TRY IT:
The lines from the start of the data through the line containing "Click the Mar" are to be reproduced exactly, both ends included.

● ● ●

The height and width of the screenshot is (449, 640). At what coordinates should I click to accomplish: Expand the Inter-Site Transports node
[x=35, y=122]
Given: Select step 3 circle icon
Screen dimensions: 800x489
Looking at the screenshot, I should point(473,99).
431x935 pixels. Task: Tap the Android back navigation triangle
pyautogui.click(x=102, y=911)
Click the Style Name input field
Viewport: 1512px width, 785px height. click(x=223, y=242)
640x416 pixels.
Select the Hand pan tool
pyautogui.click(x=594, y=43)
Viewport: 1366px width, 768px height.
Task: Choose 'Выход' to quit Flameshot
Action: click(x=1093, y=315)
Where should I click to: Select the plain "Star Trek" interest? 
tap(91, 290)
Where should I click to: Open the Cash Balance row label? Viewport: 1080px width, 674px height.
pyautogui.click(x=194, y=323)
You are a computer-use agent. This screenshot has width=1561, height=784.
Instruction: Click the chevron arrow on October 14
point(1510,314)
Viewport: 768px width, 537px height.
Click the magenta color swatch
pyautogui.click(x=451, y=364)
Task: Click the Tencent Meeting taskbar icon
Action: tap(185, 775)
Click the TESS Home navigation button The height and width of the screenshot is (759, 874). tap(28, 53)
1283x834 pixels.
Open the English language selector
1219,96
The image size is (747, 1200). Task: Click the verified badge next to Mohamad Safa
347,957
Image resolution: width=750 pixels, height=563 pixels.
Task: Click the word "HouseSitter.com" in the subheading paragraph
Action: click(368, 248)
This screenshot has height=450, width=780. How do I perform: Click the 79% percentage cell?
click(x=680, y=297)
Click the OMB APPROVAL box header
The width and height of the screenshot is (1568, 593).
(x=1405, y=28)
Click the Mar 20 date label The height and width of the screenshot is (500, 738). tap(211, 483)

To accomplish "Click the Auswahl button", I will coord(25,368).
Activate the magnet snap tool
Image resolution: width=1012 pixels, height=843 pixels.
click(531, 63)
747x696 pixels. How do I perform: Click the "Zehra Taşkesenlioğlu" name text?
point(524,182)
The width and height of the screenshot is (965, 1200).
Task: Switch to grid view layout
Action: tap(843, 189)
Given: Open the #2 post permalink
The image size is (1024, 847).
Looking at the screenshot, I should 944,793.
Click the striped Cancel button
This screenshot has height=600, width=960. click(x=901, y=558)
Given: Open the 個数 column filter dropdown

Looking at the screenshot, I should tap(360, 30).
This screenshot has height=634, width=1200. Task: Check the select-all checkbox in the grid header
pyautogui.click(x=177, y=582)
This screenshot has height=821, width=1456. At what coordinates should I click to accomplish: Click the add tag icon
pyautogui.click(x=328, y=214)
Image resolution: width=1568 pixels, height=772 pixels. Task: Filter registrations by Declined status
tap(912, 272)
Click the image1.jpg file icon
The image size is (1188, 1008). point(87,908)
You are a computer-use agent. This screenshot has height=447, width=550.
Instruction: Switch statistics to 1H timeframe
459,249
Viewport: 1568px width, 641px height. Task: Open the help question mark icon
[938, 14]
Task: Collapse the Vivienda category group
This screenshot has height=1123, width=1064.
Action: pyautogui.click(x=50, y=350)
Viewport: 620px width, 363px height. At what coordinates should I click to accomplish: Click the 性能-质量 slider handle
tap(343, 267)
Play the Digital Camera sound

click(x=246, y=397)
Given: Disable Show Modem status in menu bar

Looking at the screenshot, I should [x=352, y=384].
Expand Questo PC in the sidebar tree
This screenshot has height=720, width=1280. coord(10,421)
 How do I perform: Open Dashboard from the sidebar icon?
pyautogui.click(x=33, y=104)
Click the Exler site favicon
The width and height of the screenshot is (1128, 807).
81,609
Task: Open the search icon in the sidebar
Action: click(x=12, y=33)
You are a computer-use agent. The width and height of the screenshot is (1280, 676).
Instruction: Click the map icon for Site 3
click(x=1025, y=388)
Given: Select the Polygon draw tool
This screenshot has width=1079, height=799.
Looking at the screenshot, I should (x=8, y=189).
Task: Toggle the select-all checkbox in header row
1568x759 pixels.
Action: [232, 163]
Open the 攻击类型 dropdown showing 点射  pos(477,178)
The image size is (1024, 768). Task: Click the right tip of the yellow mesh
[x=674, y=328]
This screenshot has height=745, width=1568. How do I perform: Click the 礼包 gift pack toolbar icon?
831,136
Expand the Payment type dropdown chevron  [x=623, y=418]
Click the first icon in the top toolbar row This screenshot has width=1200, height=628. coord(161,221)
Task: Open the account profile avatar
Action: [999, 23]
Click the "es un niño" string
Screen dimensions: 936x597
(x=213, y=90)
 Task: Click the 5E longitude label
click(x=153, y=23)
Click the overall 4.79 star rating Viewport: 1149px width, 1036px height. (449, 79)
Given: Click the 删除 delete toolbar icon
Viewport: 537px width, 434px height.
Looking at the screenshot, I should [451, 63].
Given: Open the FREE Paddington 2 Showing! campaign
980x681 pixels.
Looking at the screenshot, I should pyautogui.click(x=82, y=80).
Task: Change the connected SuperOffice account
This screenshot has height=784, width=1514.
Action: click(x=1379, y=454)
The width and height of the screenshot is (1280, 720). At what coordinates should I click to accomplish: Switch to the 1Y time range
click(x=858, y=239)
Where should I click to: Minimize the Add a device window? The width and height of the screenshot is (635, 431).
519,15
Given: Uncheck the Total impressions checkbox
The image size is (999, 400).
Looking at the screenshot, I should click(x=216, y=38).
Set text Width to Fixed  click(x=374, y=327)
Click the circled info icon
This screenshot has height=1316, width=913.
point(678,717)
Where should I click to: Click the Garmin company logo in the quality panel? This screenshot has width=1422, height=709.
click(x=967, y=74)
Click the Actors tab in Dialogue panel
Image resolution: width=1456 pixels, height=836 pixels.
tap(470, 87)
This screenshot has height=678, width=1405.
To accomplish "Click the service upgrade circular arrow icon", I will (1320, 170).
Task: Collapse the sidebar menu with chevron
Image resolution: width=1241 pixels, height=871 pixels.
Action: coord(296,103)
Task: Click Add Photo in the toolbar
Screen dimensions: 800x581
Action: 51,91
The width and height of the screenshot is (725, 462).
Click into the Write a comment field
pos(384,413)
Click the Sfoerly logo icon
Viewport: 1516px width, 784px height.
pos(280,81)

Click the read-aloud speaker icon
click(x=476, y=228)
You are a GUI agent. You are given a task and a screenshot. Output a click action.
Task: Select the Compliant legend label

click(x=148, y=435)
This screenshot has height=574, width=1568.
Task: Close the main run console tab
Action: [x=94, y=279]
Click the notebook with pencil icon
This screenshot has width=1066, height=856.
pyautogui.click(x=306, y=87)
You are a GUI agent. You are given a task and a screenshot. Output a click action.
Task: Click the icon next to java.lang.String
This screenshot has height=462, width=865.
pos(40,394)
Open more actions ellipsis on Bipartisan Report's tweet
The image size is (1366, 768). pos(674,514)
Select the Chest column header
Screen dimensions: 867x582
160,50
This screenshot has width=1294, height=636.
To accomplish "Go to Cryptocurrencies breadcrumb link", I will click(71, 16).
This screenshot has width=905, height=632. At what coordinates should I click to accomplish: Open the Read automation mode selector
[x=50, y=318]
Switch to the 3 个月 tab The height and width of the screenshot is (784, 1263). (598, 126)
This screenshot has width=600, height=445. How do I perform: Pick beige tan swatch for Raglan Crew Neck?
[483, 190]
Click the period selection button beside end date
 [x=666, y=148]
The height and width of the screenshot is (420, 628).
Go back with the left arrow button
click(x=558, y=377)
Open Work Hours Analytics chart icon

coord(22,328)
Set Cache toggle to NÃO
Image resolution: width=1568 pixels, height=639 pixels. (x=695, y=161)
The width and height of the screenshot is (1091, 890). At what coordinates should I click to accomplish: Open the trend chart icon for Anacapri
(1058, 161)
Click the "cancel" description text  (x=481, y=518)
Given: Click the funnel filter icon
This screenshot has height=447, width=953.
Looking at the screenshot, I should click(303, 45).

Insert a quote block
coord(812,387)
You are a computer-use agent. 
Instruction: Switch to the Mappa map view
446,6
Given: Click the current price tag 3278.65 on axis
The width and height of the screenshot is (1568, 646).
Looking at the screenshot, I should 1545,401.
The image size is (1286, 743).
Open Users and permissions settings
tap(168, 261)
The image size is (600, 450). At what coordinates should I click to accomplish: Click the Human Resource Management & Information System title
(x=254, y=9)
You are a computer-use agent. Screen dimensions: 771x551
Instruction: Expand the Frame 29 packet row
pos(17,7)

● ● ●

ANSWER SECTION:
The height and width of the screenshot is (449, 640). At what coordinates should I click to accomplish: Expand the Inter-Site Transports node
[x=35, y=122]
Given: Select step 3 circle icon
Screen dimensions: 800x489
Looking at the screenshot, I should point(473,99).
431x935 pixels. Task: Tap the Android back navigation triangle
pyautogui.click(x=102, y=911)
Click the Style Name input field
Viewport: 1512px width, 785px height. click(x=223, y=242)
640x416 pixels.
Select the Hand pan tool
pyautogui.click(x=594, y=43)
Viewport: 1366px width, 768px height.
Task: Choose 'Выход' to quit Flameshot
Action: click(x=1093, y=315)
Where should I click to: Select the plain "Star Trek" interest? 
tap(91, 290)
Where should I click to: Open the Cash Balance row label? Viewport: 1080px width, 674px height.
pyautogui.click(x=194, y=323)
You are a computer-use agent. This screenshot has width=1561, height=784.
Instruction: Click the chevron arrow on October 14
point(1510,314)
Viewport: 768px width, 537px height.
Click the magenta color swatch
pyautogui.click(x=451, y=364)
Task: Click the Tencent Meeting taskbar icon
Action: tap(185, 775)
Click the TESS Home navigation button The height and width of the screenshot is (759, 874). tap(28, 53)
1283x834 pixels.
Open the English language selector
1219,96
The image size is (747, 1200). Task: Click the verified badge next to Mohamad Safa
347,957
Image resolution: width=750 pixels, height=563 pixels.
Task: Click the word "HouseSitter.com" in the subheading paragraph
Action: click(368, 248)
This screenshot has height=450, width=780. How do I perform: Click the 79% percentage cell?
click(x=680, y=297)
Click the OMB APPROVAL box header
The width and height of the screenshot is (1568, 593).
(x=1405, y=28)
Click the Mar 20 date label The height and width of the screenshot is (500, 738). tap(211, 483)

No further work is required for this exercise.